• **DATA TO PROCESS**
* * *

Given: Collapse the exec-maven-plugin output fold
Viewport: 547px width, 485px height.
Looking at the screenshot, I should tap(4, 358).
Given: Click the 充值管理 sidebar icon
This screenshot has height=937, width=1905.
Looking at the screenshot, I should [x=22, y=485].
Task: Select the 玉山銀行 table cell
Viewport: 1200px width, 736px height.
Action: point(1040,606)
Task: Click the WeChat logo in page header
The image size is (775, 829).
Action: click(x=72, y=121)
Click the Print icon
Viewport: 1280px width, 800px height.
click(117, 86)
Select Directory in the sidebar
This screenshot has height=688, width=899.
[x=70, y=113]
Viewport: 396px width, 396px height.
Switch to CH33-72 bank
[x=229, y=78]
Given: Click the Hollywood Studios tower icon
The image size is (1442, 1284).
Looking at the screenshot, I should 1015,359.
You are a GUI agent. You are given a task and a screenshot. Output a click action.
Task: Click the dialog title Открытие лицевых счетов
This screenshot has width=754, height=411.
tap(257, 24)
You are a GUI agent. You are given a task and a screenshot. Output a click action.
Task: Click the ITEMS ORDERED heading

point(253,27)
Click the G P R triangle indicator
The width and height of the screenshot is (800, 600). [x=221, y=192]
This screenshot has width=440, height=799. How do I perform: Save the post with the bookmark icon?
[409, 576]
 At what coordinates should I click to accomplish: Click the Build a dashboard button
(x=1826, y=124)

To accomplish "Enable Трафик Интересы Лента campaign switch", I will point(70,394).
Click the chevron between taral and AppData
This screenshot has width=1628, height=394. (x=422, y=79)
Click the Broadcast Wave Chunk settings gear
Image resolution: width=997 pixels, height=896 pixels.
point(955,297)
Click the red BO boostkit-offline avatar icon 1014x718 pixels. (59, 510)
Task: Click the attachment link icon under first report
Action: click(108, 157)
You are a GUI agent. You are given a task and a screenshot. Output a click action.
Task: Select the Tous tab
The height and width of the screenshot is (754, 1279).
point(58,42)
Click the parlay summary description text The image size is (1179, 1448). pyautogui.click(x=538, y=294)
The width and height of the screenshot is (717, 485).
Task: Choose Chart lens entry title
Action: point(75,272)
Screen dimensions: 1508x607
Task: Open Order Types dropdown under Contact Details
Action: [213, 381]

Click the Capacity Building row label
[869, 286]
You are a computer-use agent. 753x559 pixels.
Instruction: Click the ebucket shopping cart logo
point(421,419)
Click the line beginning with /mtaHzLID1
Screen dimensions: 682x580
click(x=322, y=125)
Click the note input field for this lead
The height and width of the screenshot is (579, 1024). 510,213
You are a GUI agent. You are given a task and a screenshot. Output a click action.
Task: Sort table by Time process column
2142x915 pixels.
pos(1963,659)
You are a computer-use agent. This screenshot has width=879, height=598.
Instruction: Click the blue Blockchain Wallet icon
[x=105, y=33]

* * *

• **EXERCISE DETAILS**
Restate each record above exactly, leaving nothing out.

• **RESULT OF THIS TASK**
Given: Collapse the exec-maven-plugin output fold
Viewport: 547px width, 485px height.
Looking at the screenshot, I should tap(4, 358).
Given: Click the 充值管理 sidebar icon
This screenshot has height=937, width=1905.
Looking at the screenshot, I should [x=22, y=485].
Task: Select the 玉山銀行 table cell
Viewport: 1200px width, 736px height.
Action: point(1040,606)
Task: Click the WeChat logo in page header
The image size is (775, 829).
Action: click(x=72, y=121)
Click the Print icon
Viewport: 1280px width, 800px height.
click(117, 86)
Select Directory in the sidebar
This screenshot has height=688, width=899.
[x=70, y=113]
Viewport: 396px width, 396px height.
Switch to CH33-72 bank
[x=229, y=78]
Given: Click the Hollywood Studios tower icon
The image size is (1442, 1284).
Looking at the screenshot, I should 1015,359.
You are a GUI agent. You are given a task and a screenshot. Output a click action.
Task: Click the dialog title Открытие лицевых счетов
This screenshot has width=754, height=411.
tap(257, 24)
You are a GUI agent. You are given a task and a screenshot. Output a click action.
Task: Click the ITEMS ORDERED heading

point(253,27)
Click the G P R triangle indicator
The width and height of the screenshot is (800, 600). [x=221, y=192]
This screenshot has width=440, height=799. How do I perform: Save the post with the bookmark icon?
[409, 576]
 At what coordinates should I click to accomplish: Click the Build a dashboard button
(x=1826, y=124)

To accomplish "Enable Трафик Интересы Лента campaign switch", I will point(70,394).
Click the chevron between taral and AppData
This screenshot has width=1628, height=394. (x=422, y=79)
Click the Broadcast Wave Chunk settings gear
Image resolution: width=997 pixels, height=896 pixels.
point(955,297)
Click the red BO boostkit-offline avatar icon 1014x718 pixels. (59, 510)
Task: Click the attachment link icon under first report
Action: click(108, 157)
You are a GUI agent. You are given a task and a screenshot. Output a click action.
Task: Select the Tous tab
The height and width of the screenshot is (754, 1279).
point(58,42)
Click the parlay summary description text The image size is (1179, 1448). pyautogui.click(x=538, y=294)
The width and height of the screenshot is (717, 485).
Task: Choose Chart lens entry title
Action: point(75,272)
Screen dimensions: 1508x607
Task: Open Order Types dropdown under Contact Details
Action: [213, 381]

Click the Capacity Building row label
[869, 286]
You are a computer-use agent. 753x559 pixels.
Instruction: Click the ebucket shopping cart logo
point(421,419)
Click the line beginning with /mtaHzLID1
Screen dimensions: 682x580
click(x=322, y=125)
Click the note input field for this lead
The height and width of the screenshot is (579, 1024). 510,213
You are a GUI agent. You are given a task and a screenshot. Output a click action.
Task: Sort table by Time process column
2142x915 pixels.
pos(1963,659)
You are a computer-use agent. This screenshot has width=879, height=598.
Instruction: Click the blue Blockchain Wallet icon
[x=105, y=33]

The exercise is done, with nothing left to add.